→ **Written instruction A**: Gather every line of the listing that contains the string "emoji". Case counts.

→ **Excerpted passage**:
###
# Τ.θ. Χχ. ξ../ ε. a. λ.



## maxthedog

This is a puzzle. It is a colophon of Greek letters in an unsigned manuscript of Edmund Spenser relating to Ireland in I598.

Someone with expertise in ancient Greek poetry or biblical studies (I presume) may be able to help.

It is two lines of Greek letters with full stops/periods between them; the first has four or five letters if you run to the two Xs together and the other one three. In these sorts of manuscripts besides a signature you might expect something like God save the Queen or Laus Deo. But this is something else - a deliberate conundrum which Spenser an accomplished Greek scholar would have loved. It must been something that contemporaries would have been able to work out. It would have been difficult but feasible for those in the know.

It might be a sort of acrostic of initials of some line of Greek poetry (Homer, Hesiod or a proverb) or some words from the Bible which he may have liked maybe the two Xs sugggest something religious.


----------



## sotos

Difficult but challenging. Probably some of the letters are numbers. If it is a date in Indictus mode, you  need an expert in paleography. Θ may be the initial of ΘΕΟΣ (God) and X of ΧΡΙΣΤΟΣ (Christ). The letter ξ (if you got it correct) is unlikely for initial. It may be the number 60.  
Can we have a picture of that?


----------



## maxthedog

sotos said:


> Difficult but challenging. Probably some of the letters are numbers. If it is a date in Indictus mode, you  need an expert in paleography. Θ may be the initial of ΘΕΟΣ (God) and X of ΧΡΙΣΤΟΣ (Christ). The letter ξ (if you got it correct) is unlikely for initial. It may be the number 60.
###
→ **Material provided**:
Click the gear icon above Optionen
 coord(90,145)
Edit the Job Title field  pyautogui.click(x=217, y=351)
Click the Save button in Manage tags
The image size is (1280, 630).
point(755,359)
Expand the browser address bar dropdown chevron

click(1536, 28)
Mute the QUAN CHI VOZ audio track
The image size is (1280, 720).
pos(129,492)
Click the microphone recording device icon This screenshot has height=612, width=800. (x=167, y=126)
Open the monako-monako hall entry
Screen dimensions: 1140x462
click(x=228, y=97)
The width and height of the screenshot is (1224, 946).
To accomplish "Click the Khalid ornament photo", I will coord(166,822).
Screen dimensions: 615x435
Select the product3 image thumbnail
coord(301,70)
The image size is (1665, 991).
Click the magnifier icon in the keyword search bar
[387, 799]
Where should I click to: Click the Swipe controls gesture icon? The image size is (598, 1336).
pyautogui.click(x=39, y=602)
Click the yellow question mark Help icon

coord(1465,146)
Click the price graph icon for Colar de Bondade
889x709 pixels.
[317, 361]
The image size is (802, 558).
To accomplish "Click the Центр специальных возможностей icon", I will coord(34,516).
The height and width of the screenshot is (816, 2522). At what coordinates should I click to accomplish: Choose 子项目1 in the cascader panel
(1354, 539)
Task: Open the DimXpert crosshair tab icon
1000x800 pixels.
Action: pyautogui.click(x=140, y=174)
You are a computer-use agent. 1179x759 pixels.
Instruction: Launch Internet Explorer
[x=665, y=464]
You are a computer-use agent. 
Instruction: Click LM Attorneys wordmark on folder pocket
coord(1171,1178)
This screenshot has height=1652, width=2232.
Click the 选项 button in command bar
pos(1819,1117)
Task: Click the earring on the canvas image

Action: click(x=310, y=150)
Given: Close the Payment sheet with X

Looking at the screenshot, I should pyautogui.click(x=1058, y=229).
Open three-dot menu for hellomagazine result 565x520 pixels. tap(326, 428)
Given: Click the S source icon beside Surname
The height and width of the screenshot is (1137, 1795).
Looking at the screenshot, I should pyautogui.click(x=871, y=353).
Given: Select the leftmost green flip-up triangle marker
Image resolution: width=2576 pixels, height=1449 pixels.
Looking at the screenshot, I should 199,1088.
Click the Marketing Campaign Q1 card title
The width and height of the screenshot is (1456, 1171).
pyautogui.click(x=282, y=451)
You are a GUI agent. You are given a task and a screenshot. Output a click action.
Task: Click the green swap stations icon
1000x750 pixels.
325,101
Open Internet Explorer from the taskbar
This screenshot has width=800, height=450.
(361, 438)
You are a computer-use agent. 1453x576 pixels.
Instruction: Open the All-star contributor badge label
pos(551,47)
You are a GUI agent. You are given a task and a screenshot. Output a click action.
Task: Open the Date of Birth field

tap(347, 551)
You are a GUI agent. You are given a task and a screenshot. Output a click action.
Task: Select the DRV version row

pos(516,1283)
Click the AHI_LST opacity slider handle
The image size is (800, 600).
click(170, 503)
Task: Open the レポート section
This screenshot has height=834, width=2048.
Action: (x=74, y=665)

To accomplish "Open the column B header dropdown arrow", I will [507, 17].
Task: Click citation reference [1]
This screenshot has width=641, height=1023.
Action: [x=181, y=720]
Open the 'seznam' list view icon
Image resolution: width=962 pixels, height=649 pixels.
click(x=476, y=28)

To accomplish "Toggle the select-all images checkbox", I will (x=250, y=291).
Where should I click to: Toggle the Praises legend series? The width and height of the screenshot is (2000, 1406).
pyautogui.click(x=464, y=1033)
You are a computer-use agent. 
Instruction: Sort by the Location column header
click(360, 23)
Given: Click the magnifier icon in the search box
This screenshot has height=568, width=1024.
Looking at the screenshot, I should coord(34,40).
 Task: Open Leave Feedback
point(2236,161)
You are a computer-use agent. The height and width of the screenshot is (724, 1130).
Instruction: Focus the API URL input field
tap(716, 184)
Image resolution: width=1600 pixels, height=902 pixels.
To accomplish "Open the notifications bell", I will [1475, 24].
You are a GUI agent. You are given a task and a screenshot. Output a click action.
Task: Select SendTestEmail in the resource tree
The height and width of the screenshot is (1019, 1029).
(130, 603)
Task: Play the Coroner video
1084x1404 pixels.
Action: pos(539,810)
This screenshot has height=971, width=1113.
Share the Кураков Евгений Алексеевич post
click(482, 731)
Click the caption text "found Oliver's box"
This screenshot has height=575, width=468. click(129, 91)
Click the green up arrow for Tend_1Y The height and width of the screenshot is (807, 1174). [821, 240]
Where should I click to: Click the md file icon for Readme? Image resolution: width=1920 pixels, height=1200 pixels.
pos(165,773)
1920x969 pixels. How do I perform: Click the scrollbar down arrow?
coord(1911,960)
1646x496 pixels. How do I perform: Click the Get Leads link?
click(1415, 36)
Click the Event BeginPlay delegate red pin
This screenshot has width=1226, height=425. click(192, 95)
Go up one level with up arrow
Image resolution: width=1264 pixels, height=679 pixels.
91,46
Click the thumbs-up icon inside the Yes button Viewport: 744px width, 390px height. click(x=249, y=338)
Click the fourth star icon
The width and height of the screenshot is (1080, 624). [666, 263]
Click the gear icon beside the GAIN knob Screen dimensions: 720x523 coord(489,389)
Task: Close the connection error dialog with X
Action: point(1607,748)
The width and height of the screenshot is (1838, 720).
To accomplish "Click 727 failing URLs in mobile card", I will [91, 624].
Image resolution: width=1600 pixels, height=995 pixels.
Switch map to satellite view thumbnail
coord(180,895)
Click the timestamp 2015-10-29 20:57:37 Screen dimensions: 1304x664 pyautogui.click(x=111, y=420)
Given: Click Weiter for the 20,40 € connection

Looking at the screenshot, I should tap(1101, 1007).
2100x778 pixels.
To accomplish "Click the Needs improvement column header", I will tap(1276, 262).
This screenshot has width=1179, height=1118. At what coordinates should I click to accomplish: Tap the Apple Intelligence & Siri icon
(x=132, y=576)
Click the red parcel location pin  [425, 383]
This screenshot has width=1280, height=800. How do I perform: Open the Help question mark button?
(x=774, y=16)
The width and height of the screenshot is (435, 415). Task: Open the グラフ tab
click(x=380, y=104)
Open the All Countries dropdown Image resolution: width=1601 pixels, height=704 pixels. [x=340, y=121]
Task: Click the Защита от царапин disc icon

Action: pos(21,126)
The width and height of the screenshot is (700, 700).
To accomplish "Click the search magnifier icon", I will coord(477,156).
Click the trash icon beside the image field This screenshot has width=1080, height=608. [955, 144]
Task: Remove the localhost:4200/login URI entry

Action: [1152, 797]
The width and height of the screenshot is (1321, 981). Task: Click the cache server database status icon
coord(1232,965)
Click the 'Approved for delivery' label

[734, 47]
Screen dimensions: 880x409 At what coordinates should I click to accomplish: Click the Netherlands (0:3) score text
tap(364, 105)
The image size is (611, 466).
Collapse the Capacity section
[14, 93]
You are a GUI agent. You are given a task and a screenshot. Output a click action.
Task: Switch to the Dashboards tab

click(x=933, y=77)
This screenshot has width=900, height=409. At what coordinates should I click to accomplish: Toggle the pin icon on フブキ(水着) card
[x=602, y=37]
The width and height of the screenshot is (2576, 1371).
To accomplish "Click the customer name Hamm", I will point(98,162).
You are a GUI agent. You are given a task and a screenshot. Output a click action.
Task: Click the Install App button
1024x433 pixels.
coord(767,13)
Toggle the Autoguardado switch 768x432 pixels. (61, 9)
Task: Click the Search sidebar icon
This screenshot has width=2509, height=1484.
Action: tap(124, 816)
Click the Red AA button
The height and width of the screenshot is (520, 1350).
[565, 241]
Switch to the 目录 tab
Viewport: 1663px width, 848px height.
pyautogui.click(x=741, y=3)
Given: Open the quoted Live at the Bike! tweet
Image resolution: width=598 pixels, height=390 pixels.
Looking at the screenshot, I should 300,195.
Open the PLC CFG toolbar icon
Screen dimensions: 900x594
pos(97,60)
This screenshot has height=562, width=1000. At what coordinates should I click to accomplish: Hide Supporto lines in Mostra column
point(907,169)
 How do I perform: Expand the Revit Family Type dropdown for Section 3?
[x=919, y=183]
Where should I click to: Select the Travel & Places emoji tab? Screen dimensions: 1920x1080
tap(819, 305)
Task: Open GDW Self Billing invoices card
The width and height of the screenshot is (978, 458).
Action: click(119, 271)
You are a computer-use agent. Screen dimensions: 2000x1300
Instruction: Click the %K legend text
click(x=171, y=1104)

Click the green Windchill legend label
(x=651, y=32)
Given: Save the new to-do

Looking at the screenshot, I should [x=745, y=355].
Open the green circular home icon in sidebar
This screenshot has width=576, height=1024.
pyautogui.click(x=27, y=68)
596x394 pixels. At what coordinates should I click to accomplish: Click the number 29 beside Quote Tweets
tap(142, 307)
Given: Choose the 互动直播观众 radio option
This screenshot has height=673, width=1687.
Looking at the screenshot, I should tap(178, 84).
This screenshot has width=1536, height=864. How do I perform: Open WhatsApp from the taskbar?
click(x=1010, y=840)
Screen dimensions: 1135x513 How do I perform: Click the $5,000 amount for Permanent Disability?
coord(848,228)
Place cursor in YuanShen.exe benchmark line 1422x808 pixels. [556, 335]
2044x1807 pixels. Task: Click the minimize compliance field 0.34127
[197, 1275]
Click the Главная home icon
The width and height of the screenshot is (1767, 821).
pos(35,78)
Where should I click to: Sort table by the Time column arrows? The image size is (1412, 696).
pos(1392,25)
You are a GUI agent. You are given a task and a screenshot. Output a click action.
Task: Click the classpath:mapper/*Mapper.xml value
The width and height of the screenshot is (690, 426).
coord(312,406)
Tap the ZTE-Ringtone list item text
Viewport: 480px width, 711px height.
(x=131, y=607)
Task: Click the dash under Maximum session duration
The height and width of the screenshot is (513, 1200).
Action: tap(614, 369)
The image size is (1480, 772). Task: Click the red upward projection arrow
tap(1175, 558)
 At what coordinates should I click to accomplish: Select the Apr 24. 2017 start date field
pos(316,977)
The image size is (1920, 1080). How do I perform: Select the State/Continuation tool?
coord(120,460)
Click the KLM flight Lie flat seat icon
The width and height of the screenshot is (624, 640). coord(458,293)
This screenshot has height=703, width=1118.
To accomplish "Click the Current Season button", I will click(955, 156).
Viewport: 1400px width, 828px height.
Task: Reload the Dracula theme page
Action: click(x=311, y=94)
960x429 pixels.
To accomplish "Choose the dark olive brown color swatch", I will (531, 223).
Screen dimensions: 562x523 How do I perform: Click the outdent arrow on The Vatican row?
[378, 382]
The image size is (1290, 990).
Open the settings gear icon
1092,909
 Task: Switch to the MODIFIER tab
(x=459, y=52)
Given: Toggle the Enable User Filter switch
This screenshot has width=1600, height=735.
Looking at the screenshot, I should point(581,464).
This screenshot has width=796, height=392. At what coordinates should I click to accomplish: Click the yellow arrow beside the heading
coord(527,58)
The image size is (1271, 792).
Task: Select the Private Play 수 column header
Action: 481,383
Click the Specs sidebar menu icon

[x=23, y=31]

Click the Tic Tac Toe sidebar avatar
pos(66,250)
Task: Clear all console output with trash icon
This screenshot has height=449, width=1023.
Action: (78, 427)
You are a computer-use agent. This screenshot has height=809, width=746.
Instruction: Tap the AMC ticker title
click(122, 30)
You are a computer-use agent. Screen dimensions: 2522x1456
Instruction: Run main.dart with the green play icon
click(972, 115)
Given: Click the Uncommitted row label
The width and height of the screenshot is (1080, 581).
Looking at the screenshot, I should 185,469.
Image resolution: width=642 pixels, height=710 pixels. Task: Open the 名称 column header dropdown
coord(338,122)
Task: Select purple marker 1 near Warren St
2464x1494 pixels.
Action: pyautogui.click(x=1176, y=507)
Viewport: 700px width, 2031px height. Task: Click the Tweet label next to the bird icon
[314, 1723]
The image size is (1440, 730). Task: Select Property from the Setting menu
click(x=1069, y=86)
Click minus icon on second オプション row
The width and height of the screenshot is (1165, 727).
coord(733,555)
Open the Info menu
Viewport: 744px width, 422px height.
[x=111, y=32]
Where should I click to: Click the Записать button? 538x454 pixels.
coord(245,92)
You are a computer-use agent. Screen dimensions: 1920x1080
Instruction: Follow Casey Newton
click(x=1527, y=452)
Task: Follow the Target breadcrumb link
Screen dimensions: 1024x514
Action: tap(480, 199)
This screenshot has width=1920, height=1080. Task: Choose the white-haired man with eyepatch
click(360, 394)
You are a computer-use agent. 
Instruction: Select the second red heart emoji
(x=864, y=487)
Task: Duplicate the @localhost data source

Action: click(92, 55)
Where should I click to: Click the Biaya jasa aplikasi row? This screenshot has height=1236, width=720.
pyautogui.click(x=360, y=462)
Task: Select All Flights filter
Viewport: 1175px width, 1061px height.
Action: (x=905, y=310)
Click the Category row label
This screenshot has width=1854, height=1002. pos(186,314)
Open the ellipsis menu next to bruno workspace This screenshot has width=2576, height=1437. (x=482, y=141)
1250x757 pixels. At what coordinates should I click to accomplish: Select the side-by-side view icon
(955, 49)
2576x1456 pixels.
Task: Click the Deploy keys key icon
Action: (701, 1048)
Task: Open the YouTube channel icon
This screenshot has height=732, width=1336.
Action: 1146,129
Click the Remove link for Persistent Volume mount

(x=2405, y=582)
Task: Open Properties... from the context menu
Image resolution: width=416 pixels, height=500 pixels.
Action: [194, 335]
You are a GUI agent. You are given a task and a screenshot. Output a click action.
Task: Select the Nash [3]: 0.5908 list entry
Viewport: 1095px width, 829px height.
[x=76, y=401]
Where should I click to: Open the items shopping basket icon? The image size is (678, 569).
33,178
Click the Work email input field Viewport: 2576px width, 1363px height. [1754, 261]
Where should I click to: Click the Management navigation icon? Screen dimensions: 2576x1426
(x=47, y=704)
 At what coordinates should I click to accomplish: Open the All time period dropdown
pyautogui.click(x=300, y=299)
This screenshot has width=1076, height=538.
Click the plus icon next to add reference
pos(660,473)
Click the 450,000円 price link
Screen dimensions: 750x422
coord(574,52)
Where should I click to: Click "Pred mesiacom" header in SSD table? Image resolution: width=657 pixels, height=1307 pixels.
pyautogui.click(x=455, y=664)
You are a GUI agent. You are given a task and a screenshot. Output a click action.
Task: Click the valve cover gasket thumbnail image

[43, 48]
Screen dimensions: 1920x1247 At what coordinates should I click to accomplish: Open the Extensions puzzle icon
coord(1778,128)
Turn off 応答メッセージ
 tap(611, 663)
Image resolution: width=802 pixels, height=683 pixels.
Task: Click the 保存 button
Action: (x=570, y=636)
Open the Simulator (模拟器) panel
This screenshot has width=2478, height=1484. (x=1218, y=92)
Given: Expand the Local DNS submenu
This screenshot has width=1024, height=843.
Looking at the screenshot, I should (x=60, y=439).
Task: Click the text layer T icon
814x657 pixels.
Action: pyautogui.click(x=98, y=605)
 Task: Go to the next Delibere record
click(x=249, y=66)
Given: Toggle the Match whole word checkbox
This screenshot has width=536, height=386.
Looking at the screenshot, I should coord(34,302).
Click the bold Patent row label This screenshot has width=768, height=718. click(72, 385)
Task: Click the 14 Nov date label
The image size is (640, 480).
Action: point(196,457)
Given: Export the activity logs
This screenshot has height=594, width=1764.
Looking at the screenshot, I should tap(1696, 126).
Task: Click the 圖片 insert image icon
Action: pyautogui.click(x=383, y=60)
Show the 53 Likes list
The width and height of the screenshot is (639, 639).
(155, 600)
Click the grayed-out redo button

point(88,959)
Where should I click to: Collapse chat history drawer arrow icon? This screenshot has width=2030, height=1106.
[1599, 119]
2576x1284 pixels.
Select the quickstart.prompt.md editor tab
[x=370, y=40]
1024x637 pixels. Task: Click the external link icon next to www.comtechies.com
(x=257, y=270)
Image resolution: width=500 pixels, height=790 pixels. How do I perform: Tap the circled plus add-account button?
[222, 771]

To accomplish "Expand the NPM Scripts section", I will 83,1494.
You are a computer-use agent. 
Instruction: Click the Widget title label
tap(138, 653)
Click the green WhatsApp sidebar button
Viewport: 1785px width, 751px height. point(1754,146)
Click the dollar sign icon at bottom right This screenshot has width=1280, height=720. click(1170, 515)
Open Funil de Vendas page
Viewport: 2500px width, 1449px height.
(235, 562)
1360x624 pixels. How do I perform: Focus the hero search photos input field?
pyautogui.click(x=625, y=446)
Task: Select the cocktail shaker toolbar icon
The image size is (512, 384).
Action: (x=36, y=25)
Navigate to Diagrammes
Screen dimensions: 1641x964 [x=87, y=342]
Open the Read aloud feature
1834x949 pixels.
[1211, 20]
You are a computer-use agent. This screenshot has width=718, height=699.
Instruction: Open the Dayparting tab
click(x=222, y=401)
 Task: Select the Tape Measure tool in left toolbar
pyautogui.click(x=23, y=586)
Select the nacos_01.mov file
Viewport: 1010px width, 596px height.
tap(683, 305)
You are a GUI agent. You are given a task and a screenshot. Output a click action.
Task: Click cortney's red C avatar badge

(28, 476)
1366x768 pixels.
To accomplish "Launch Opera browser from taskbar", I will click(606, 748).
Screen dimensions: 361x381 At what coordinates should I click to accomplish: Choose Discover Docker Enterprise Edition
###
→ **Written instruction B**: Rewrite the part of the Greek colophon thread that opens with the words containing "It is two lines" and closes with "in the know.", putting "riddle" in place of "conundrum".

→ **Expected answer A**:
Where should I click to: Select the Travel & Places emoji tab? Screen dimensions: 1920x1080
Instruction: Select the second red heart emoji

→ **Expected answer B**:
It is two lines of Greek letters with full stops/periods between them; the first has four or five letters if you run to the two Xs together and the other one three. In these sorts of manuscripts besides a signature you might expect something like God save the Queen or Laus Deo. But this is something else - a deliberate riddle which Spenser an accomplished Greek scholar would have loved. It must been something that contemporaries would have been able to work out. It would have been difficult but feasible for those in the know.